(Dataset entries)
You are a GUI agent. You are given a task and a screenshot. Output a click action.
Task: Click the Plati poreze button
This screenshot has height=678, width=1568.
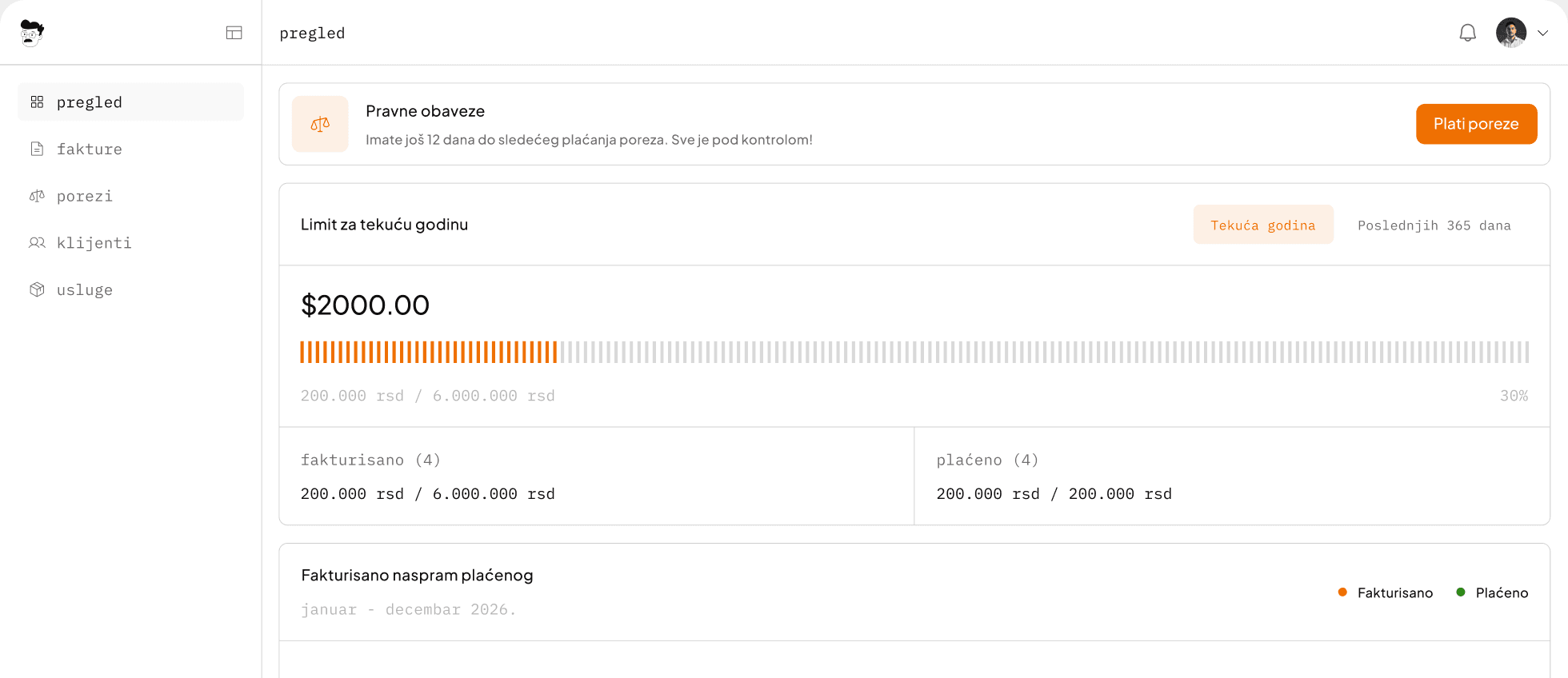[1476, 124]
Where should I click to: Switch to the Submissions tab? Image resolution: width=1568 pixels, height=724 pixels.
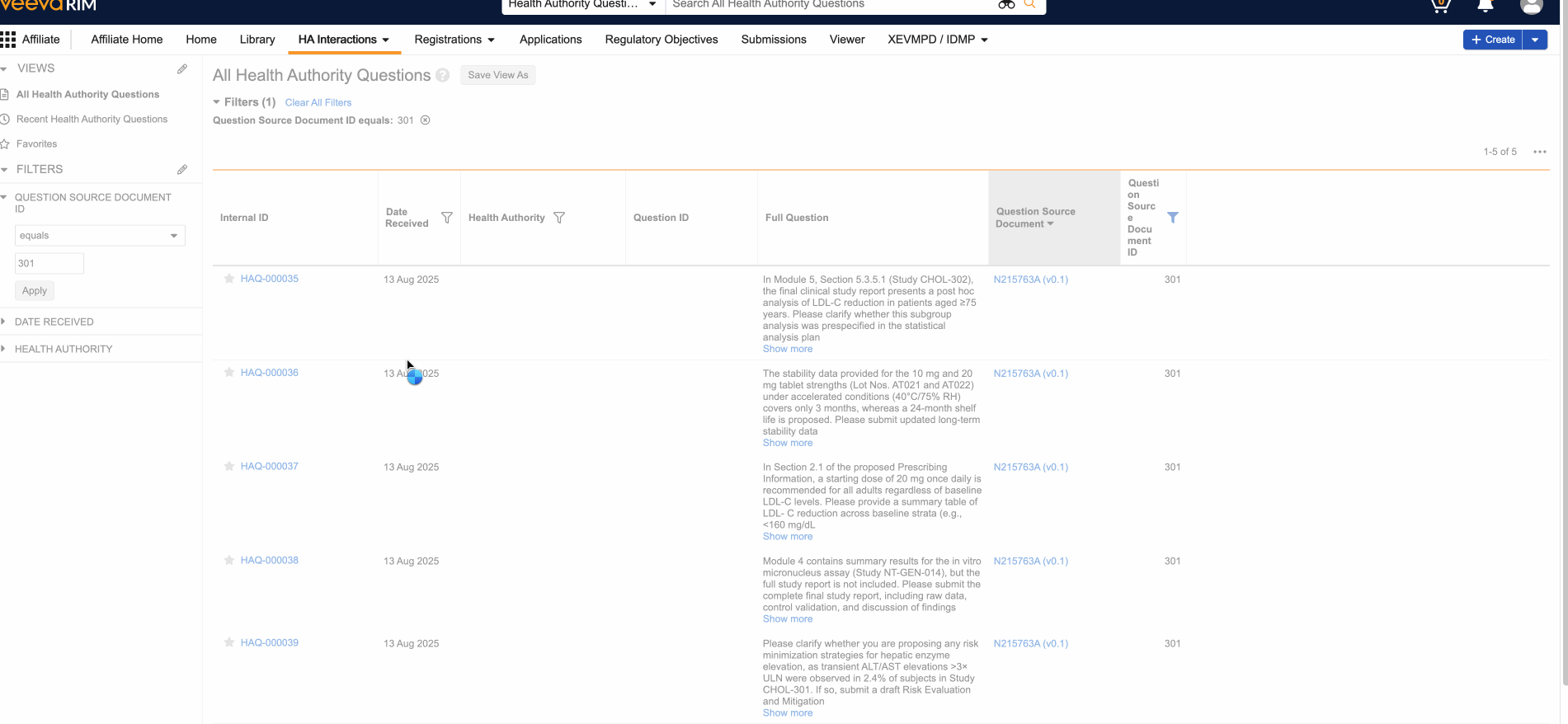(x=773, y=40)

EXERCISE DIRECTIONS
Could the lines above be copied out exactly, with no image carried over?

OUTPUT FOR THIS TASK
You are a GUI agent. You are given a task and a screenshot. Output a click action.
Task: Click the Plati poreze button
This screenshot has height=678, width=1568.
[1476, 124]
Where should I click to: Switch to the Submissions tab? Image resolution: width=1568 pixels, height=724 pixels.
(x=773, y=40)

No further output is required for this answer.